| 研究概要 |
1.検体の入手および入手後の処理のシステム化:強心配糖体が投与されていない慢性腎不全患者より血液濾過法にて得られた限外濾液の2ないし3リットルを無菌的に採取し、これを凍結乾燥した。
2.生物検定法の確立:分離操作の指標としてヒト赤血球およびイヌ腎,ブタ脳(ともにシグマ社)の【Na^+】,【K^+】-ATPase活性の測定方法を確立した。
3.脱リン操作:下記酵素活性を測定する際、試料中の無機リン酸が測定結果を妨げるため、試料中より無機リン酸を除く必要がある。この点は高純度のケイソウ土を原料とするExtrelutを使用することにより良好に目的を達せられた。
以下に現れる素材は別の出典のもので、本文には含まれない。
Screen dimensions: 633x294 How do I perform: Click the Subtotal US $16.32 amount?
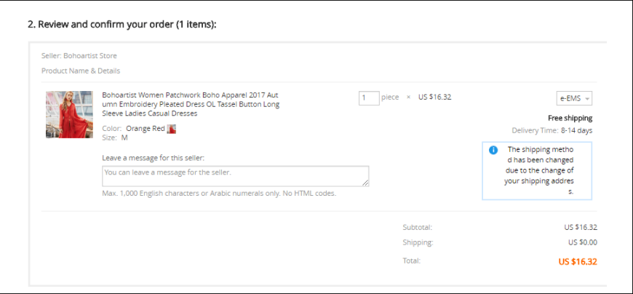[581, 227]
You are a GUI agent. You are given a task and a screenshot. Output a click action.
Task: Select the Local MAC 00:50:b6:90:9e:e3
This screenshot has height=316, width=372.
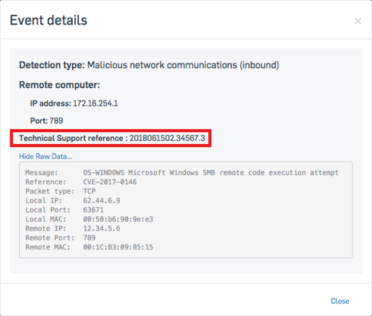coord(118,219)
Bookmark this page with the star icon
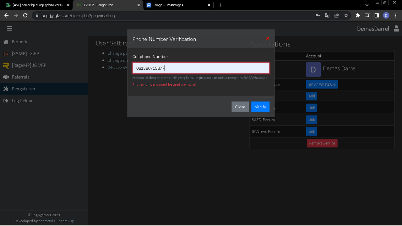This screenshot has width=402, height=226. point(346,15)
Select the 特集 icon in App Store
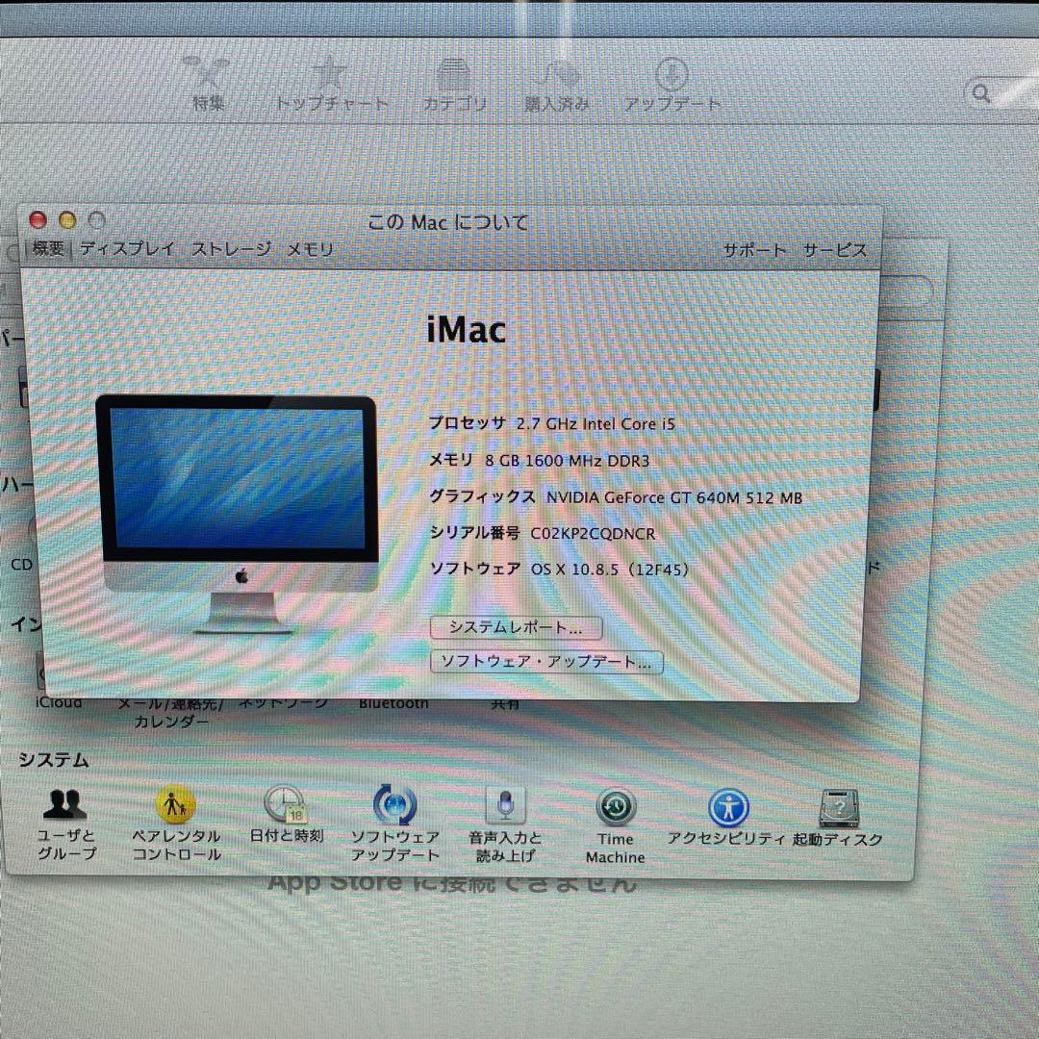Image resolution: width=1039 pixels, height=1039 pixels. click(207, 82)
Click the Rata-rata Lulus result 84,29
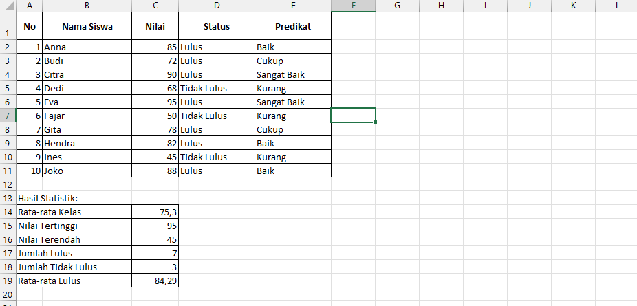 coord(155,281)
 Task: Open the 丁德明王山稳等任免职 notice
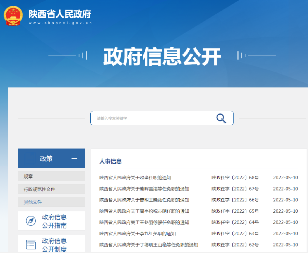coord(149,245)
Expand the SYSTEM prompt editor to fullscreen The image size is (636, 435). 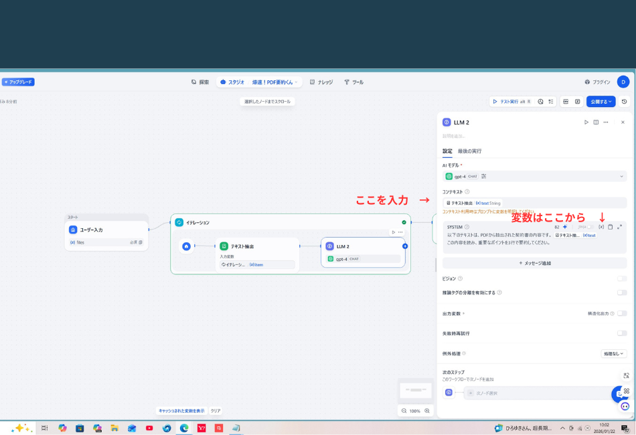coord(619,227)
4.バナジウムイオンの存在:しかしExtrelut自体より、水およびメタノールにて白色の溶出物質が認められ、この溶出物質中にバナジウムイオンが存在することが確認された。バナジウムイオンは強力に【Na^+】,【K^+】-ATPaseを抑制する。我々の求める内因性の【Na^+】,【K^+】-ATPaseの抑制因子を検出する上で、バナジウムイオンは分離操作の妨害となるため、以後Extrelutは使用しないこととした。
5.逆相カートリッジ:限外濾液凍結乾燥物をまず石油エーテルとクロロホルムにて抽出し、水層部を逆相カートリッジに吸収させた。これより得られた水溶出分画はさらに分子ふるいに付し、得られた各分画を生物検定に付したが、すべての分画にて抑制効果は認められなかった。しかし逆相カートリッジからの水:メタノール系溶出分画では、1mg/mlの濃度におい て【Na^+】,【K^+】-ATPase活性を 5.6%ないし 4.8%まで抑制した。またこれら抑制分画中にはバナジウムイオンは存在しなかった。
6.今後の方針:上記抑制分画の詳細な検討と分離・精製を進めていく予定である。
|